In Holt v. Jesse, an application was made to the judge who
had pronounced it to discharge an order to which a consent had been given by
counsel, in the presence of, and with the sanction of his client to its terms,
which included the following: “the defendant, by his counsel, submitting to
account.” In disposing of the motion the Vice-Chancellor said that “under those
circumstances, the order was treated as a consent order.” The motion to
discharge it was, accordingly, refused, notwithstanding the fact that, before
the order had been drawn up or entered, the client
[Page 607]
had changed his mind and withdrawn his consent.

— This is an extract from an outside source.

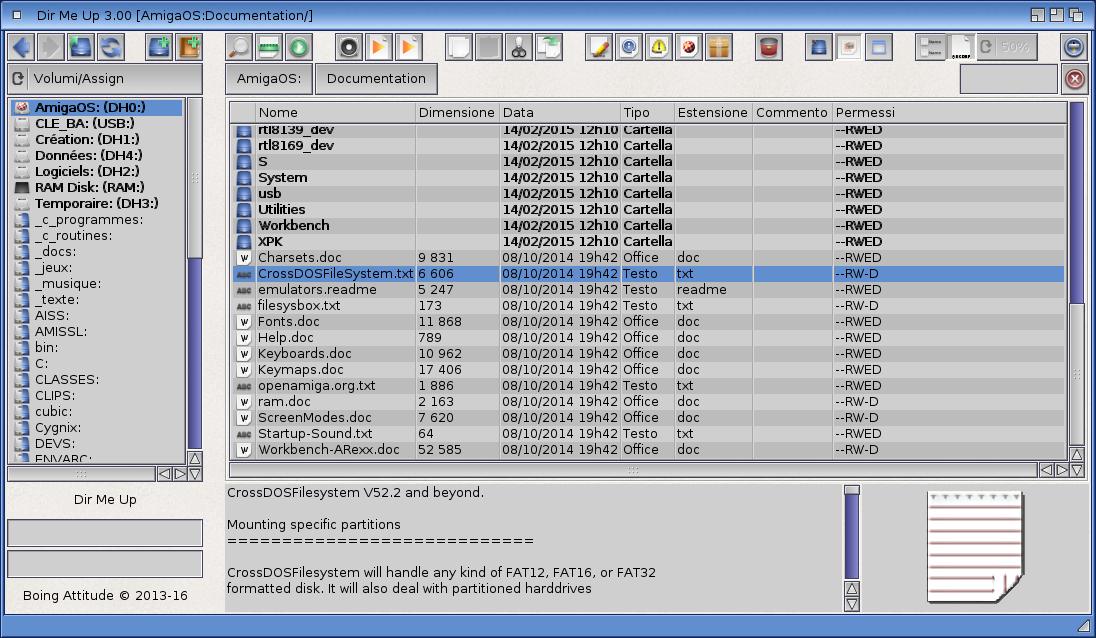Click the trash can delete icon
This screenshot has width=1096, height=638.
click(768, 47)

In neither case is there anything in the report of the case to indicate that
any consent had been given by counsel for the plaintiff, in whose favour the
order had gone, to its being made in the form it took. No doubt, upon further
search, other similar instances could be found in the reports; but these two
would seem to suffice for the present. (See also Levi v. Taylor.)
Accordingly, the consent of the party against
whom the judgment, now before us, is made would seem to be all that is
necessary. Yet, it is the very party who so consented, who is here seeking to
appeal, after having given his consent. As put by Riddell J.A.,
Influenced, rightly or wrongly, by the
strenuous pressure of the plaintiff through his counsel, the Judge finally
directed that the judgment should go dismissing the action by the consent of
the plaintiff.
To quote the language of Lord Cottenham in Davis
v. Chanter, such
a party should be told: “You complain of the court having done what you asked
it to do.” In my opinion, upon that fact becoming apparent, he should not be
further heard.
For these reasons, I am, with deference, of the
opinion that the judgment in question was really a “consent judgment” within
the meaning of the language of Section 23 of the Ontario Judicature
Act, and that the court has no jurisdiction to set it aside, except in a
fresh action brought for that purpose. It follows, in my opinion, that the
appeal now before this court should be dismissed with costs.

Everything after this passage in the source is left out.